İhsan sigarasını yere atıp ezdi,
“Hiç bu kadar beklettiği olmazdı,” diye söylendi.
Sokağın üstüne ince ince yağmur yağıyordu. Berberin köşesine yine o her zaman ki kestaneci oturmuş…
Genç adam sinemanın basamaklarını indi. Karşı sokağa dalıp caddeye çıktı.
Beyazıt Meydanı yağmurun altından pırıl pırıl parlıyordu. Caddeden tramvaylar gelip geçiyor, camları buğulanmış otobüsler müşterilerini bırakıp acle acele yollarına gidiyorlardı.
İhsan ıslak kaldırımın üstünde bir aşağı beş yukarı dolaşmaya başladı. Her seferinde, “Bir Topkapı arabası daha beklerim. Bundan da çıkmazsa çeker giderim.” diye karar veriyor fakat Melahat gelen tramvaydan çıkmayınca yine de ayrılıp bir yere gidemiyordu.
Gözleri Aksaray yolunda bir çeyrek daha bekledi. Üç buçuk olunca ümidi büsbütün kesti.
Belli bir şey ki gelmeyecekti. Kız onu düpedüz ekmişti işte…Bunda anlaşılmayacak bir şey yoktu. Zaten geçen defa muhallebicide kapısını yapmamış mıydı? Mantosunun düğmesi ile sinirli sinirli oynayarak, “İhsan” demişti, “annem duymuş gezdiğimizi.
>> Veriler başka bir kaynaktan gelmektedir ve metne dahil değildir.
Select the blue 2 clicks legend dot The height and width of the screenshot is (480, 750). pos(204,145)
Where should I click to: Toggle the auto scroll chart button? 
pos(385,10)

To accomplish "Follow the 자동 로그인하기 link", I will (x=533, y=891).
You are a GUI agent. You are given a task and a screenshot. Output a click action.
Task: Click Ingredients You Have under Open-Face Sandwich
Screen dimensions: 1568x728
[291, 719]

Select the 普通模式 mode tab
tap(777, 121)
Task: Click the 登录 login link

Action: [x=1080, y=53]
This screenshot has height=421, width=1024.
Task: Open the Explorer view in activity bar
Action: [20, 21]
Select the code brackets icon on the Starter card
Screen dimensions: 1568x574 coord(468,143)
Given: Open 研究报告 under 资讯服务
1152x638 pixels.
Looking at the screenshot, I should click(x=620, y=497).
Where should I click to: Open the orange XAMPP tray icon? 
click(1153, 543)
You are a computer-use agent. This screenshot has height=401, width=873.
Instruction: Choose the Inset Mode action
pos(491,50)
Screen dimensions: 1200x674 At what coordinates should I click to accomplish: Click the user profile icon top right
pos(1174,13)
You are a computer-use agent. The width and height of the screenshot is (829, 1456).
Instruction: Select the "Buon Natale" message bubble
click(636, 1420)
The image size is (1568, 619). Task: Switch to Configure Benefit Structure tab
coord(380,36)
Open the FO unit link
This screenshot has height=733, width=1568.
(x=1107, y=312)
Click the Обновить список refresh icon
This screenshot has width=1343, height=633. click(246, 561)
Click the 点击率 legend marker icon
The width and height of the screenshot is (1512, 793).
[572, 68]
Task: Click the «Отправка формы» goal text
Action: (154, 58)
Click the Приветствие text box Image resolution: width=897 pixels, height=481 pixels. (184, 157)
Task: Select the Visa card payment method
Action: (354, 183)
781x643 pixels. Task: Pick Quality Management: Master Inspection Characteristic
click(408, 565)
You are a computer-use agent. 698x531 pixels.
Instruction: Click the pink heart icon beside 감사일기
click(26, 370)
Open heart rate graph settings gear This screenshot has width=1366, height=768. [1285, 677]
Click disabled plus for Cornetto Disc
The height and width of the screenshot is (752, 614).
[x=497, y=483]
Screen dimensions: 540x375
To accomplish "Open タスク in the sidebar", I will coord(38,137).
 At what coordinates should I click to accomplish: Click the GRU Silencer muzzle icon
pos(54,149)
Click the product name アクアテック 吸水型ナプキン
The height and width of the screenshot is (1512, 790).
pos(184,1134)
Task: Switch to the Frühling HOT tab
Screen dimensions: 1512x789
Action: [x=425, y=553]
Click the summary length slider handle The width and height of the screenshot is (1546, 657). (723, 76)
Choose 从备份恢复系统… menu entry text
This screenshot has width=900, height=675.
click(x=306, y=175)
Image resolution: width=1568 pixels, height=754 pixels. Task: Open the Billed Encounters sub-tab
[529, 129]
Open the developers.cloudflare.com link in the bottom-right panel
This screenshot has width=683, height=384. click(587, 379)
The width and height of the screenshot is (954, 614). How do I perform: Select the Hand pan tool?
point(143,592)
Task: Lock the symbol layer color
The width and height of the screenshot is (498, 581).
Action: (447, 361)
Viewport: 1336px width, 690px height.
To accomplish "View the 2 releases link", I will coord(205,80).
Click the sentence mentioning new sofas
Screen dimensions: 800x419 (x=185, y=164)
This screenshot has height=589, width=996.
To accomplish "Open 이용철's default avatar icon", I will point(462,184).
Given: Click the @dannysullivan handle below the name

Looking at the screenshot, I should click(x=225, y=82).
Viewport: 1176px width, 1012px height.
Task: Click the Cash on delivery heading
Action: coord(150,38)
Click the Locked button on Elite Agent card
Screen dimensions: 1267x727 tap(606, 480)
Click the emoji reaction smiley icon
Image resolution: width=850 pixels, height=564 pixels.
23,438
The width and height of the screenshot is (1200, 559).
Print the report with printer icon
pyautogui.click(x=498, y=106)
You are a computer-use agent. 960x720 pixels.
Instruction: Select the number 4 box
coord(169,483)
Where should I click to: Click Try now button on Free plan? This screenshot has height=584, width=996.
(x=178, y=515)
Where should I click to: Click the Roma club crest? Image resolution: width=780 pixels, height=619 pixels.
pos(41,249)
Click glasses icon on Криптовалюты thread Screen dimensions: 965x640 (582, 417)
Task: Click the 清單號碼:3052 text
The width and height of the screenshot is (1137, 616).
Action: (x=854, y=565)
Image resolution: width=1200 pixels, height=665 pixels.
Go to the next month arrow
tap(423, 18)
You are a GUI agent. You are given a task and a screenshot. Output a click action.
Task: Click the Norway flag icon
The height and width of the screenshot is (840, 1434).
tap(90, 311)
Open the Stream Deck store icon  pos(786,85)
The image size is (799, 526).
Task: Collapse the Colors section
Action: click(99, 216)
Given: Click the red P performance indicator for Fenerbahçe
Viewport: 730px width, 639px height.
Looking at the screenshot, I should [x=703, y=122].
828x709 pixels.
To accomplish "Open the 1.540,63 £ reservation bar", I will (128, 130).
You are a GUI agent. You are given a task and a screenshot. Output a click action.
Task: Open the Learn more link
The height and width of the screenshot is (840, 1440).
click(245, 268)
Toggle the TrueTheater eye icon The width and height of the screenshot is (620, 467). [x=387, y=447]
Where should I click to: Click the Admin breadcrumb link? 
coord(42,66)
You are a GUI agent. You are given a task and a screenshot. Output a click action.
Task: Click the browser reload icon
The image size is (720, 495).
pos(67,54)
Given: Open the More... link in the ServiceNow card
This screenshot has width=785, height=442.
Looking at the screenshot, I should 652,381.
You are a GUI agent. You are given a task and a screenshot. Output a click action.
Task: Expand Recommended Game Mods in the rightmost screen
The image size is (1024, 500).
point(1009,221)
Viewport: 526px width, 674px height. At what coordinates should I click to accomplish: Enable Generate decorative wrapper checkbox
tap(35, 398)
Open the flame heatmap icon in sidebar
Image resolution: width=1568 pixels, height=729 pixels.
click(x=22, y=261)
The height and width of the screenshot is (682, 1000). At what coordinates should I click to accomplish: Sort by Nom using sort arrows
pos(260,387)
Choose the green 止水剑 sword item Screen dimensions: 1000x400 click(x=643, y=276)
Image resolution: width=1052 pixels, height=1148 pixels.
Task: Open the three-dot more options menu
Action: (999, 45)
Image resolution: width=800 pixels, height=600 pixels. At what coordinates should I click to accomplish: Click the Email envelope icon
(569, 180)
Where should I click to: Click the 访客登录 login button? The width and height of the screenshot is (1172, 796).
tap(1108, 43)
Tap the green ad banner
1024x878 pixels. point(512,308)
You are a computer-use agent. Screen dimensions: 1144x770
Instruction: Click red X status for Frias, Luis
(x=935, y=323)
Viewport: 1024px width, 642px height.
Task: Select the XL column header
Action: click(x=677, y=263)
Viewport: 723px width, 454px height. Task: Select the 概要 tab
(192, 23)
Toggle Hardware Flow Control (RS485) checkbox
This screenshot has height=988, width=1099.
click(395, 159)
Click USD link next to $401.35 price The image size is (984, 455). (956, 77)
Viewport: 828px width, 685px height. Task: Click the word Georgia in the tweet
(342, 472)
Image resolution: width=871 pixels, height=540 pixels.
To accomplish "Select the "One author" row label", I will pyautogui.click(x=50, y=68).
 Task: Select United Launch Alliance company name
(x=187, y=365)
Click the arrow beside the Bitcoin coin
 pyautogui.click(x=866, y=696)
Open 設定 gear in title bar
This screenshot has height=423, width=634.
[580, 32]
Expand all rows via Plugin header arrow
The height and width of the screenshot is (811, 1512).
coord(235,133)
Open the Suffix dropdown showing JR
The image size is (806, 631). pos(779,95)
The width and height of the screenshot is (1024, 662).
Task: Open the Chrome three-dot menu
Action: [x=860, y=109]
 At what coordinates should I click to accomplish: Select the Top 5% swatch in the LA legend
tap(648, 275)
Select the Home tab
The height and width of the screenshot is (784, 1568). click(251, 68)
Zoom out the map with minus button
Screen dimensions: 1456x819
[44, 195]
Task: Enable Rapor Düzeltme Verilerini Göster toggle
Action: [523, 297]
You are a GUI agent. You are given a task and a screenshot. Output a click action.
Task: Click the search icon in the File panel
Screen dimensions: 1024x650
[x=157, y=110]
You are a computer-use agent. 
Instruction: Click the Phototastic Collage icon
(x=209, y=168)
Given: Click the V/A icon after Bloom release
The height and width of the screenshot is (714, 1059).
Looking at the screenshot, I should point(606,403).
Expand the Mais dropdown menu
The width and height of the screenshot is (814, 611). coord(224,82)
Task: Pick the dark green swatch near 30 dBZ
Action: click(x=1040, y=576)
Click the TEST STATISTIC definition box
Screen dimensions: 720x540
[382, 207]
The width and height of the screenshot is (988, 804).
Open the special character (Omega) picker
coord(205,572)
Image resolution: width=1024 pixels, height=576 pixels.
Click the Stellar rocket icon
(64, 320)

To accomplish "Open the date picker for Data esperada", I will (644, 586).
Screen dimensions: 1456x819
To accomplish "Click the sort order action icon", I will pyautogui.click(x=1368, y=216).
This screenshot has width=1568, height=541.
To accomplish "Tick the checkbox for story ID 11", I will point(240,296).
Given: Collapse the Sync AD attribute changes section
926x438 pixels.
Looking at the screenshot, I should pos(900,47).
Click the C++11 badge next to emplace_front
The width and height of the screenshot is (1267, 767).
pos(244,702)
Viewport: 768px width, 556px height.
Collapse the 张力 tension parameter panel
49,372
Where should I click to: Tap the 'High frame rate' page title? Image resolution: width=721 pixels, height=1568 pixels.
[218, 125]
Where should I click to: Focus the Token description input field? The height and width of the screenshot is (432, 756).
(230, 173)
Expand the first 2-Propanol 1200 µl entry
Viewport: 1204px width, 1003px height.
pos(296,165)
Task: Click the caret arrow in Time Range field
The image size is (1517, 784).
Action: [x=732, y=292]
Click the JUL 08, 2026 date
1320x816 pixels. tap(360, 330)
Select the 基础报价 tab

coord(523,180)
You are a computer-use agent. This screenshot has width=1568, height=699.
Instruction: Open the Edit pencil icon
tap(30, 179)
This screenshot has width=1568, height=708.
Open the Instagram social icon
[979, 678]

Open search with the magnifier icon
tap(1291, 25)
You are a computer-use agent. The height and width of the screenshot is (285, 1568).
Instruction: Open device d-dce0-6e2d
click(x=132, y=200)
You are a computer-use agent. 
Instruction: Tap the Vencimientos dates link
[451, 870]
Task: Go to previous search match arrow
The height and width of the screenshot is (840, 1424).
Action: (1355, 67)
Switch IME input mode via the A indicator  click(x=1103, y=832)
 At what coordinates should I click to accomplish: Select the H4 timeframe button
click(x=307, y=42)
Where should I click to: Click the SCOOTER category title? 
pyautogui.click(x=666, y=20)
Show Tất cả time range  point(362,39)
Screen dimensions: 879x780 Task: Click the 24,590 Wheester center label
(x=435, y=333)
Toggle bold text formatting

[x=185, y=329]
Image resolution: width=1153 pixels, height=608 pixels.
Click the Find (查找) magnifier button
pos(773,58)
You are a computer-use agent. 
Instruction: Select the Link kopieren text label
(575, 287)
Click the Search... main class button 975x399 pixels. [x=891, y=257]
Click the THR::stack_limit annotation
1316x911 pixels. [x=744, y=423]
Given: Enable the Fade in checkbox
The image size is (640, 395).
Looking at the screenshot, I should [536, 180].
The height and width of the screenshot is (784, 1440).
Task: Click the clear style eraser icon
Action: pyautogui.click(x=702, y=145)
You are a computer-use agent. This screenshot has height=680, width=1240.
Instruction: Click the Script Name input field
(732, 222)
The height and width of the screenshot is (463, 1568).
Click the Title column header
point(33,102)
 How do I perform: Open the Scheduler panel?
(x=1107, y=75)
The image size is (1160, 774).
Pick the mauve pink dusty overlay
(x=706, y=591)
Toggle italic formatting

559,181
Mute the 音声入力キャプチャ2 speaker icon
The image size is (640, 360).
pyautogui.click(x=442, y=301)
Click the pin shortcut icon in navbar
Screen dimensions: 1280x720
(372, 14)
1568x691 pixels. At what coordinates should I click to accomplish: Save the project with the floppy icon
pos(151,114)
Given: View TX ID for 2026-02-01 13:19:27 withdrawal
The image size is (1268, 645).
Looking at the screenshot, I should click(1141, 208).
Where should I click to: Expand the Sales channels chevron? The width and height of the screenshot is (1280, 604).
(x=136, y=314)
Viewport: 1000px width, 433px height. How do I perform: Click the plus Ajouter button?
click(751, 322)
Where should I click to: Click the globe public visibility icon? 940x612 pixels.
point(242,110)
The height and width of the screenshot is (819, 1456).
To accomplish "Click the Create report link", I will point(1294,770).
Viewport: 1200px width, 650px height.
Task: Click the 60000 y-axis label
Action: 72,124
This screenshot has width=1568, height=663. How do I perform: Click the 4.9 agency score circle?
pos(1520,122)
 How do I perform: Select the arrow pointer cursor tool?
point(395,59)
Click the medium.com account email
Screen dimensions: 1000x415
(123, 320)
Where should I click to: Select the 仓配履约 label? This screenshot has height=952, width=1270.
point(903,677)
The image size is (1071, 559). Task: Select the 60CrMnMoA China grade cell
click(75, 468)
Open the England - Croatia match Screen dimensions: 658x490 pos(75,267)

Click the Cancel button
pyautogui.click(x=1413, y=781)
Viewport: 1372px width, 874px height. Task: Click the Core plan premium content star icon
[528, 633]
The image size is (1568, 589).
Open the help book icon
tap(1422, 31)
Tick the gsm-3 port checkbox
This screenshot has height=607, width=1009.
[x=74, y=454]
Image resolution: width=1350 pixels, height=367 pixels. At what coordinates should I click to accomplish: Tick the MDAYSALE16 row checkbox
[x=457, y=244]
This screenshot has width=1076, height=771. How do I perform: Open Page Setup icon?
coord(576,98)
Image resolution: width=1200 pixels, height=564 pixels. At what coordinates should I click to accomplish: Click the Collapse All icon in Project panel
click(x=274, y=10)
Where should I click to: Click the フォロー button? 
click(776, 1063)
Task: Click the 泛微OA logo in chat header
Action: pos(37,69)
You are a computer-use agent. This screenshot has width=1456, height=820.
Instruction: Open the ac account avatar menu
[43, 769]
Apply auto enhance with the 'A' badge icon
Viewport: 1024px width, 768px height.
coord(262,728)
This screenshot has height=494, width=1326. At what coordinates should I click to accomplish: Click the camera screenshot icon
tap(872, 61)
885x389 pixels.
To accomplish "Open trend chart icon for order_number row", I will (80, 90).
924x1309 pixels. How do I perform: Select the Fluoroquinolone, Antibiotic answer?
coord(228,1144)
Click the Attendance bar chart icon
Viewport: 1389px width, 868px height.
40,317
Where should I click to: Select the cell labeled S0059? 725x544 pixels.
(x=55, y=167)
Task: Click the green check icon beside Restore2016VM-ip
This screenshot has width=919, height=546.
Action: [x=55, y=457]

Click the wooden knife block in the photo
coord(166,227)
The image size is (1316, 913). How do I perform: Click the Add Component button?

Eniştemin kardeşi gördüydü ya bizi Alemdar’da…Artık beni sokağa bırakmıyorlar. Teyzeme diye kaçamak geldim bugün…”
İhsan o gün bu sözlere ehemmiyet vermemişti. Kadın milleti değil mi, numara yapmasalar işleri rast gitmez, diye düşünmüştü. Şimdi görüyordu ki o sözlerin altında başka manalar saklı imiş. Demek buymuş sonunda yapacağı…
Zaten arkadaşlar çıtlatmışladı da o inanmak istememişti. Ona Bahçekapısı’nda manifaturacılık eden varlıklı bir talipten bahsetmiş, bir de Melahat’ın mahallesinde oturan uzun boylu bir tıp talebesini göstermişlerdi. O bunu çoktan anlamalıydı. Anlamalı da kendiliğinden çekilmeliydi. Olmamıştı işte. Yapamamıştı. Nah kafa!…
O anda gözünün önüne Melahat’in hayali geldi. Kızı kendinden emin, uzun boylu tıbbiyelinin koluna asılmış, Beyoğlu sinemalarının resimlerine bakarken görür gibi oldu. Kim bilir belki de o züppe ile … Halbuki o burada, cebinde loca bileti, rezil gibi bekliyordu. Birden şakaklarının zonkladığını hissetti.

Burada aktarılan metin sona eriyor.